You can also pass -g instead of -s to start/stop a group of systems (such as NFS).
Services to be managed via the SRC can be defined with the mkssys command. The example adds the sshd subsystem and the ssh group to the SRC. In the example the binaries reside in /usr. The -a flag allows passing of arguments.
/usr/bin/mkssys -s sshd -p /usr/sbin/sshd -a ‘-D’ -u 0 -S -f 9 -n 15 -R -G ssh
The so generated subsystem sshd can be started with the above mentioned commands.
Package Maintenance
Packages are installed one or two ways. Locally using a local collection of .bff files (native BFF filesets) or remotely using Network Install Manager (NIM), which is similar to kickstart or jump start, plus there’s client management after the fact. NIM has the ability to remotely run simple scripts, reinstalling the OS, or making a system backup (mksysb).
NIM installation
The way that seems to be most common is to deploy packages with NIM. The client is configured to communicate with the NIM server using the niminit command. This can be run on the client or server. In most cases the entry on the server should be created first.

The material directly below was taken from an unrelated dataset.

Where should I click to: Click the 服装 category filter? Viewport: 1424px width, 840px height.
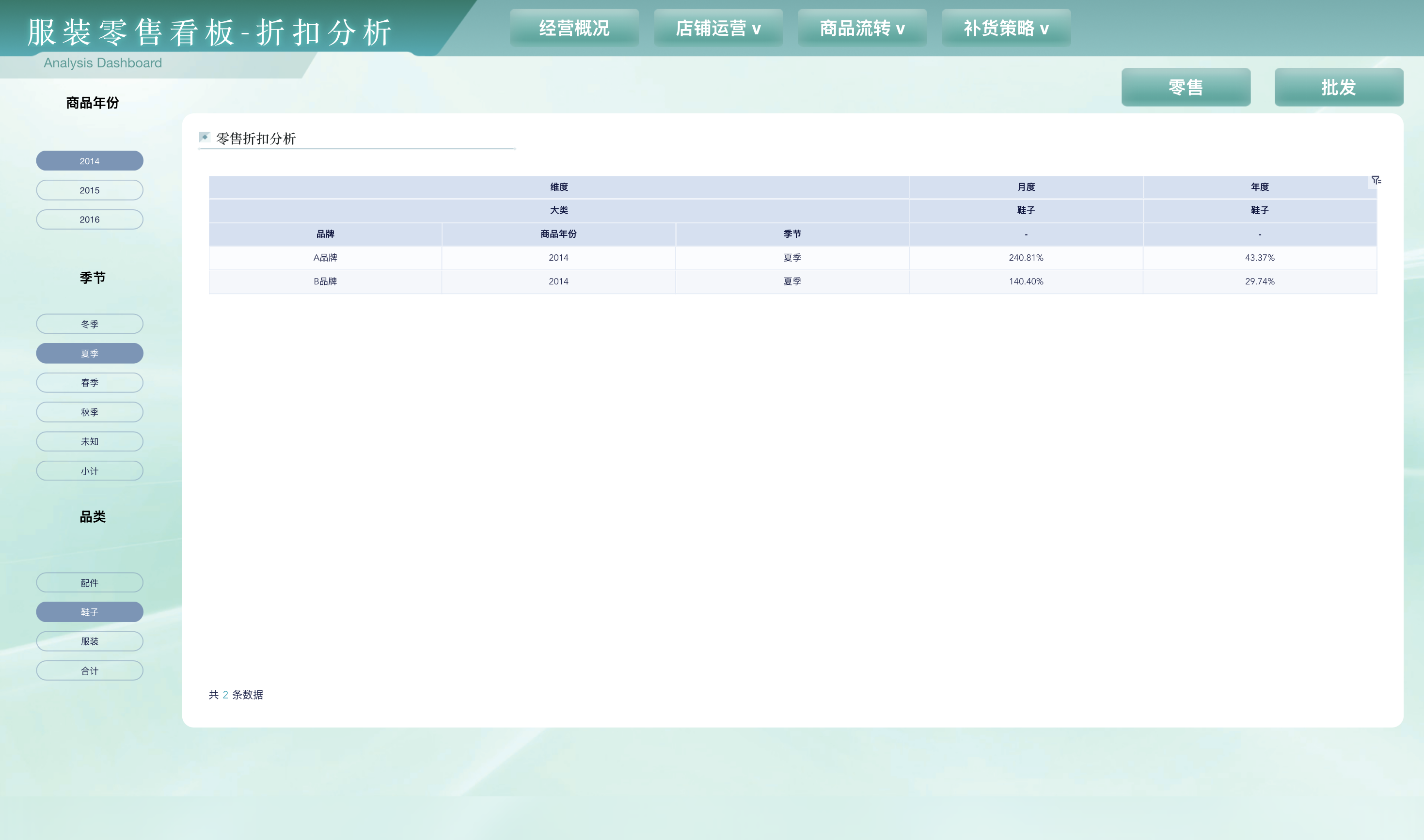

niminit -a name=HOSTNAME -a master=NIM_SERVER_FQDN -a connect=nimsh
Packages can then be installed using the nimclient command with the CUSTomize operation.
nimclient -o cust -a lpp_source=LPP_NAME -a filesets=“package1 package2 package3”
LPP_NAME is the name of the package repository on the server, you can discover the available sources with nimclient -l -t lpp_source.
Local Installation
If the packages are local (or on NFS) they can be installed with the installp command.
installp -acgXY -d /usr/sys/inst.images package1 package2 package3
-a means to apply packages (install)
-c (optional) commit packages to the system, cannot be rejected after this
-g (optional) process dependencies. If depends are not met, install fails.
-X automatically extend filesystems if needed.
-Y automatically accept License agreements.
-d dir use install source location
Before packages can be installed from a local repository, an index of metadata must be created. This is done with the inutoc command. This generates a .toc file in the directory that installp uses to know what packages are where. The filenames of the packages are irrelevant.
Handling mounts
Mounts are dynamically created/removed by commands, instead of modifying /etc/filesystems directly.
lsfs, list filesystems with their attributes
mkfs, creates a filesystem and adds it to /etc/filesystems
rmfs, removes a filesystem (and underlying block device unless the filesystem is not JFS or JFS2)
mknfsmnt, create an NFS mount in /etc/filesystems
rmnfsmnt, remove an NFS mount from /etc/filesystems
chfs, change the mountpoint, attributes, mounting groups, etc. of a filesystem (example: chfs -An /usr causes /usr to not mount on boot)
Mounts are handled exclusively via command line or smitty, using the above commands or importvg/exportvg.
Inittab
/etc/inittab is managed by {ch,ls,mk,rm}itab commands. Do not write changes to this as a text file.